If you are coming from the Apple ecosystem, think of the Bytecode Alliance as playing a role somewhat similar to the institutions around Swift: hosting many of the reference implementations and maintaining much of the core tooling. The difference is that the Bytecode Alliance is an open, multi-stakeholder organization, and the specifications are developed collaboratively across companies and standards groups.

The value proposition for Swift developers

If you are a Swift developer, you likely have libraries – parsers, formatters, encoders, state machines, algorithms – that are useful beyond Apple platforms. Today, porting those libraries to other ecosystems means rewriting them in another language or maintaining multiple implementations.

Rust with WebAssembly offers a different path:

Write the core logic in Rust: a language with similar expressiveness and safety to Swift
Compile to a Wasm component: package it with a well-typed WIT interface
Consume the component from any language: JavaScript, Python, Go, or Swift through a runtime or toolchain that understands the Component Model

The same Wasm binary can be reused across platforms without recompilation whenever the host runtime or toolchain supports the required component interfaces. The WIT interface serves as the contract, and language-specific bindings can be generated automatically.

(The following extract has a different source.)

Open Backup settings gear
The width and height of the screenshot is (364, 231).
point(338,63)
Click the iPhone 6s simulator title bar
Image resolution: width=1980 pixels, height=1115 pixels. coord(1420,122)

This is no longer purely theoretical. Wasm is already used widely in production, and component-model-based workflows are becoming practical for real library distribution. The remaining chapters in this part walk through the tools, the Component Model, WASI, and running Wasm on Apple platforms.

Key differences and gotchas

Wasm is not JavaScript: Wasm runs alongside JavaScript in browsers but is a separate technology with its own binary format and execution model. It does not require JavaScript, and many of its most interesting use cases are outside the browser entirely.
Wasm is not an assembly language: despite the name, Wasm is a high-level bytecode format that is validated and type-checked before execution. It is closer to the JVM bytecode model than to x86 assembly.
Sandboxing is strict by default: a Wasm module cannot access the file system, network, or environment unless the host explicitly provides those capabilities through imported functions or WASI.
Core modules still expose low-level types: core Wasm has more than just integers and floats now, but it still does not natively model strings, lists, records, or results. The Component Model adds those richer interface types on top.
Wasm is single-threaded by default: the core Wasm specification has no threading model. The threads proposal (used by wasm32-wasip1-threads in Rust) adds shared memory and atomics but is not universally supported.
Not all Rust crates work in Wasm: crates that depend on OS-specific functionality (file I/O, networking, process spawning) will not compile for wasm32-unknown-unknown. They may work with WASI targets if they use WASI-compatible APIs.